* **Excerpted text**

---------------

2587. I wondered if there was any other documentation
which you have, whether you could reflect on this and see if you
can help us on it, whether there is some other explanation? Not
now, but when you go back and look at your records?
(Sir Michael Grylls) I will certainly do my best,
of course.
2588. That would be helpful.
(Sir Michael Grylls) All I can say is, again just
to make absolutely clear, whatever it may be, the fact I cannot
give you an absolute precise answer, whether it was a referral
payment or supplementary work for UTC, the one thing I can be
absolutely sure about, because I am not likely to forget it, is
that it had nothing whatsoever to do with Harrods.
2589. No, but if it was a supplementary payment or a
referral payment, those were normally recorded in your account
books.
(Sir Michael Grylls) Exactly.
2590. Because they were collected for tax purposes?
(Sir Michael Grylls) Absolutely, but not with
a sub-heading.
2591. What I do not understand is why, if the payments
were made in July and September, there was no record of it even
for tax purposes and it was relatively unidentified. It definitely
came from Ian Greer?
(Sir Michael Grylls) I can only go by my VAT book,
which is also my tax book, which is photocopied to go to my accountants
every year, and tell you what is in that. I will certainly look
into it, of course, but there is certainly no greater explanation
than that, except that there was probably greater activity then.
2592. But then you would have recorded it, or not?
(Sir Michael Grylls) No, not at all. Actually,
unfortunately - -
2593. If you received payments you would have recorded
those payments?
(Sir Michael Grylls) Well, no, not really, no.

---------------

* **Supplied records**
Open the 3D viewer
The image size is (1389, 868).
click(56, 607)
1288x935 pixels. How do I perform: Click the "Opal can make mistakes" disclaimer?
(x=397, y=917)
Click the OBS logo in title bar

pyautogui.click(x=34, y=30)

---------------

* **What this exercise asks**
[a] In the Grylls evidence transcript, what does Sir Michael Grylls say his VAT book also serves as?
[b] Rewrite everything in the Grylls evidence transcript from "2588. That would" down to "a sub-heading.", changing "supplementary" to "additional".
[c] Carry the Grylls evidence transcript further from the point where it ends.

* **Per-task outputs**
[a] His tax book.

[b]
2588. That would be helpful.
(Sir Michael Grylls) All I can say is, again just
to make absolutely clear, whatever it may be, the fact I cannot
give you an absolute precise answer, whether it was a referral
payment or additional work for UTC, the one thing I can be
absolutely sure about, because I am not likely to forget it, is
that it had nothing whatsoever to do with Harrods.
2589. No, but if it was a additional payment or a
referral payment, those were normally recorded in your account
books.
(Sir Michael Grylls) Exactly.
2590. Because they were collected for tax purposes?
(Sir Michael Grylls) Absolutely, but not with
a sub-heading.

[c]
I do not have very many, only half a dozen in a month. I do the
invoice but I do not put a sort of tick when I have had the payment.
What I would normally do - depending how they are paid, Ian Greer's
were not because they were not like a salary, automatically coming
in through a banking system - I would know they had been paid
by checking my bank statement at the end of the month. My accountants
may well have, it is true, checked that they were in my bank statement
when they did the accounts for the following year, but I knew
they were paid. If one was missing, I would know. But your question
really is, and I do understand this, and it sort of sticks out
a bit like a pimple, why there are these three in June, July and
September.
2594. Which are not reflected in the records you were
collecting for tax purposes.
(Sir Michael Grylls) Yes, they are. I have them
here.
2595. Not all three though. You have identified one.
(Sir Michael Grylls) I have got two in June, one
of which would have been a direct UTC payment, so leave that out.
There is one in June therefore.
2596. We are looking for three from Ian Greer in June,
July and September.
(Sir Michael Grylls) Yes, there is one in June,
one in July.
2597. There is one in July?
(Sir Michael Grylls) One in July and one in September.
2598. So we should amend this list to include one in
July and one in September, should we?
(Sir Michael Grylls) What did I put on it? I amended
one, did I not, in my recent letter?
2599. That was September.
(Sir Michael Grylls) The September one?
2600. Yes.
(Sir Michael Grylls) You see, I do not know. The
July one, I think I assumed was - - because I just put down Unitary
Tax normally, I think I assumed that was a Unitary Tax Campaign
direct one.
2601. I see, so you have a record of a payment - -
(Sir Michael Grylls) Of all three.
2602. - - received in July but you may have assumed
that was nothing to do with Ian Greer?
(Sir Michael Grylls) Absolutely.
2603. Whereas the records from Ian Greer suggest it did
come through Ian Greer?
(Sir Michael Grylls) Did they? There was a payment
on 1st July which I thought referred to the June invoice.
2604. We have three items from the cash book payments.
One was 1st June, one was 1st July and one was 28th September.
(Sir Michael Grylls) 1st June could have been
a prompt payment for June, it is possible.
2605. That one I think - -
(Sir Michael Grylls) The July one could have been
a direct one and the September one was one I added when I wrote
over the weekend.
2606. Would it help us, and would you mind so we can
try and match up your records with whatever we have got from Ian
Greer, to have a photocopy of your relevant pages?
(Sir Michael Grylls) You are welcome to them.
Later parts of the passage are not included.